Task instructions> When a line below contains the word "Запчасти", it counts toward the total; give that total and nothing besides.

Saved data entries
_ _ _ _

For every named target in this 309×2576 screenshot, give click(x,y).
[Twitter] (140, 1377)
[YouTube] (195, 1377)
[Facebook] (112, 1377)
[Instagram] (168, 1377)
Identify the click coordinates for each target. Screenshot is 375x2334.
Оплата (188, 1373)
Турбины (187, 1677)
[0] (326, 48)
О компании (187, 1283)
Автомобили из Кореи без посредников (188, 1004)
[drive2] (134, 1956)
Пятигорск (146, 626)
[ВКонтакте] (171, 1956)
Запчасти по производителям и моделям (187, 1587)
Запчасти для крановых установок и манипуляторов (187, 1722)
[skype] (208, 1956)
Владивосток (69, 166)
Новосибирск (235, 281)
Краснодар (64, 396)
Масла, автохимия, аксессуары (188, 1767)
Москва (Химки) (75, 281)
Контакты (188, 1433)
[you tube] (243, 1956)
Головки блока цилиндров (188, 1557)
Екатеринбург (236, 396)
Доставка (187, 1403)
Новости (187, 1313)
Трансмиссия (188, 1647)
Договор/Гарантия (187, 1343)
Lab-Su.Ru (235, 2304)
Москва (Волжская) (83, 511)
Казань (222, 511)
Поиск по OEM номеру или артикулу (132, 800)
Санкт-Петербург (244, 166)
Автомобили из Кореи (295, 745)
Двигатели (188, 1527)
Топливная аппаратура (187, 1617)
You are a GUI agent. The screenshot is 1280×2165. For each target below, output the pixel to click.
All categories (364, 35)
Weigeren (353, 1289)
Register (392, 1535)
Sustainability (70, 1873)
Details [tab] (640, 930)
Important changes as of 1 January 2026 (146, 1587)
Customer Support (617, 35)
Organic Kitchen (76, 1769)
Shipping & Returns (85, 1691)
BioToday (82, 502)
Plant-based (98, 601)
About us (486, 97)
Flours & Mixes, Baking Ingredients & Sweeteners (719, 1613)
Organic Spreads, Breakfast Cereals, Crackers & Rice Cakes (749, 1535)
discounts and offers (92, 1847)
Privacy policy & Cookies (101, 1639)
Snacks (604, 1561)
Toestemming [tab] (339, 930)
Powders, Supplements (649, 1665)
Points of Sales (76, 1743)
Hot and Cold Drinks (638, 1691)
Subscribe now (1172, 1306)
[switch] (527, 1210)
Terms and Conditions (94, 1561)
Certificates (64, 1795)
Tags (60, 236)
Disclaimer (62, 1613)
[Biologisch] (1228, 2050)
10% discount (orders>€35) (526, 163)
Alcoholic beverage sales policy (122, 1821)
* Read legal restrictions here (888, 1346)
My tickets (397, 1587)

_ _ _ _

Output of the task> 2